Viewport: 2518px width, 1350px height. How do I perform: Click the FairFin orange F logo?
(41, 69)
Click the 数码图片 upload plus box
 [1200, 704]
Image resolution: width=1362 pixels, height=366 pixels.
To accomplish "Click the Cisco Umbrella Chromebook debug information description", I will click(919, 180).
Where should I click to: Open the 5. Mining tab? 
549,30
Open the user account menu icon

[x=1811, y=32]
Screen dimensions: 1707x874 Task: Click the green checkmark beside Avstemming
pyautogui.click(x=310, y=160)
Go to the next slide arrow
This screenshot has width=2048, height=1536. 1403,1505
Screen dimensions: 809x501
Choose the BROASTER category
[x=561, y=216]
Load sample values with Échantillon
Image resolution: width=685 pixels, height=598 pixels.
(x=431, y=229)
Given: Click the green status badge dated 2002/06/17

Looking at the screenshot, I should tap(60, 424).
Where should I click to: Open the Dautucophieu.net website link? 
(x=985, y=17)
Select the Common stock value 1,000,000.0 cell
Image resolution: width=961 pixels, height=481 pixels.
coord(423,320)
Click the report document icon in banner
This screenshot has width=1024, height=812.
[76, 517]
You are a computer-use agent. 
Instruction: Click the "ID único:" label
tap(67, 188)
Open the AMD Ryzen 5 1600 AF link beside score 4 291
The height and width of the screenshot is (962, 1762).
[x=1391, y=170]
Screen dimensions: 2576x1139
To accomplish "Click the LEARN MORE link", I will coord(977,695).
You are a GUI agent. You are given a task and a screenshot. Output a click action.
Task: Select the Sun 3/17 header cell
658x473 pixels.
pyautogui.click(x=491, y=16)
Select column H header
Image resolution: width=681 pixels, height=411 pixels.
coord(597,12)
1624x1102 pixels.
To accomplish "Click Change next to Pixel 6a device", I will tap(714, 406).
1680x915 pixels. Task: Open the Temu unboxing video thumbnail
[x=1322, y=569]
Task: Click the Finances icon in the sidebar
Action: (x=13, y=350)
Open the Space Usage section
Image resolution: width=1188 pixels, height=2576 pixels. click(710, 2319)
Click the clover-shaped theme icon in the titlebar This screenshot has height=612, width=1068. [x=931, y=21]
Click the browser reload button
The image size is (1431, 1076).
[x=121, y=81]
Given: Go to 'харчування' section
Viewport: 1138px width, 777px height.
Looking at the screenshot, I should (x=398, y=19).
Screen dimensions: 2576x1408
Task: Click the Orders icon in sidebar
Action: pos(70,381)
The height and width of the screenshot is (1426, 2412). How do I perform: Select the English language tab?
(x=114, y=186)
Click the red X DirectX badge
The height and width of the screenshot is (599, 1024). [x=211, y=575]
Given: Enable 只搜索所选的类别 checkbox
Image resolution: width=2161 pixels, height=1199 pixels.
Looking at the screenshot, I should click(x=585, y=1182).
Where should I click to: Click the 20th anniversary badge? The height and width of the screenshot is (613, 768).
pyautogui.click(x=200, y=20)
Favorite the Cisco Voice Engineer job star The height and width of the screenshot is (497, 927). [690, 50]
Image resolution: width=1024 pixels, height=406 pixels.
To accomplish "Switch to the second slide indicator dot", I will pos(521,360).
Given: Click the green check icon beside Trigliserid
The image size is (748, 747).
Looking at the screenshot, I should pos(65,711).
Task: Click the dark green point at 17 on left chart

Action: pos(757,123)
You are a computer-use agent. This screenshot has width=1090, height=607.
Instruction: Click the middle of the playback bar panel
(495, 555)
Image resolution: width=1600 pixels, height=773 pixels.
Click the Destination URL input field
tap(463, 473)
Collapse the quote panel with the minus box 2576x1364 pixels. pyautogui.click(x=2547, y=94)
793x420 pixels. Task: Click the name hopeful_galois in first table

The problem – Swap "reload" for "refresh" and give all of the lines above again, with everything else unchanged.

Correct answer –
Viewport: 2518px width, 1350px height. How do I perform: Click the FairFin orange F logo?
(41, 69)
Click the 数码图片 upload plus box
 [1200, 704]
Image resolution: width=1362 pixels, height=366 pixels.
To accomplish "Click the Cisco Umbrella Chromebook debug information description", I will click(919, 180).
Where should I click to: Open the 5. Mining tab? 
549,30
Open the user account menu icon

[x=1811, y=32]
Screen dimensions: 1707x874 Task: Click the green checkmark beside Avstemming
pyautogui.click(x=310, y=160)
Go to the next slide arrow
This screenshot has width=2048, height=1536. 1403,1505
Screen dimensions: 809x501
Choose the BROASTER category
[x=561, y=216]
Load sample values with Échantillon
Image resolution: width=685 pixels, height=598 pixels.
(x=431, y=229)
Given: Click the green status badge dated 2002/06/17

Looking at the screenshot, I should tap(60, 424).
Where should I click to: Open the Dautucophieu.net website link? 
(x=985, y=17)
Select the Common stock value 1,000,000.0 cell
Image resolution: width=961 pixels, height=481 pixels.
coord(423,320)
Click the report document icon in banner
This screenshot has width=1024, height=812.
[76, 517]
You are a computer-use agent. 
Instruction: Click the "ID único:" label
tap(67, 188)
Open the AMD Ryzen 5 1600 AF link beside score 4 291
The height and width of the screenshot is (962, 1762).
[x=1391, y=170]
Screen dimensions: 2576x1139
To accomplish "Click the LEARN MORE link", I will coord(977,695).
You are a GUI agent. You are given a task and a screenshot. Output a click action.
Task: Select the Sun 3/17 header cell
658x473 pixels.
pyautogui.click(x=491, y=16)
Select column H header
Image resolution: width=681 pixels, height=411 pixels.
coord(597,12)
1624x1102 pixels.
To accomplish "Click Change next to Pixel 6a device", I will tap(714, 406).
1680x915 pixels. Task: Open the Temu unboxing video thumbnail
[x=1322, y=569]
Task: Click the Finances icon in the sidebar
Action: (x=13, y=350)
Open the Space Usage section
Image resolution: width=1188 pixels, height=2576 pixels. click(710, 2319)
Click the clover-shaped theme icon in the titlebar This screenshot has height=612, width=1068. [x=931, y=21]
Click the browser refresh button
The image size is (1431, 1076).
[x=121, y=81]
Given: Go to 'харчування' section
Viewport: 1138px width, 777px height.
Looking at the screenshot, I should (x=398, y=19).
Screen dimensions: 2576x1408
Task: Click the Orders icon in sidebar
Action: pos(70,381)
The height and width of the screenshot is (1426, 2412). How do I perform: Select the English language tab?
(x=114, y=186)
Click the red X DirectX badge
The height and width of the screenshot is (599, 1024). [x=211, y=575]
Given: Enable 只搜索所选的类别 checkbox
Image resolution: width=2161 pixels, height=1199 pixels.
Looking at the screenshot, I should click(x=585, y=1182).
Where should I click to: Click the 20th anniversary badge? The height and width of the screenshot is (613, 768).
pyautogui.click(x=200, y=20)
Favorite the Cisco Voice Engineer job star The height and width of the screenshot is (497, 927). [690, 50]
Image resolution: width=1024 pixels, height=406 pixels.
To accomplish "Switch to the second slide indicator dot", I will pos(521,360).
Given: Click the green check icon beside Trigliserid
The image size is (748, 747).
Looking at the screenshot, I should pos(65,711).
Task: Click the dark green point at 17 on left chart

Action: pos(757,123)
You are a computer-use agent. This screenshot has width=1090, height=607.
Instruction: Click the middle of the playback bar panel
(495, 555)
Image resolution: width=1600 pixels, height=773 pixels.
Click the Destination URL input field
tap(463, 473)
Collapse the quote panel with the minus box 2576x1364 pixels. pyautogui.click(x=2547, y=94)
793x420 pixels. Task: Click the name hopeful_galois in first table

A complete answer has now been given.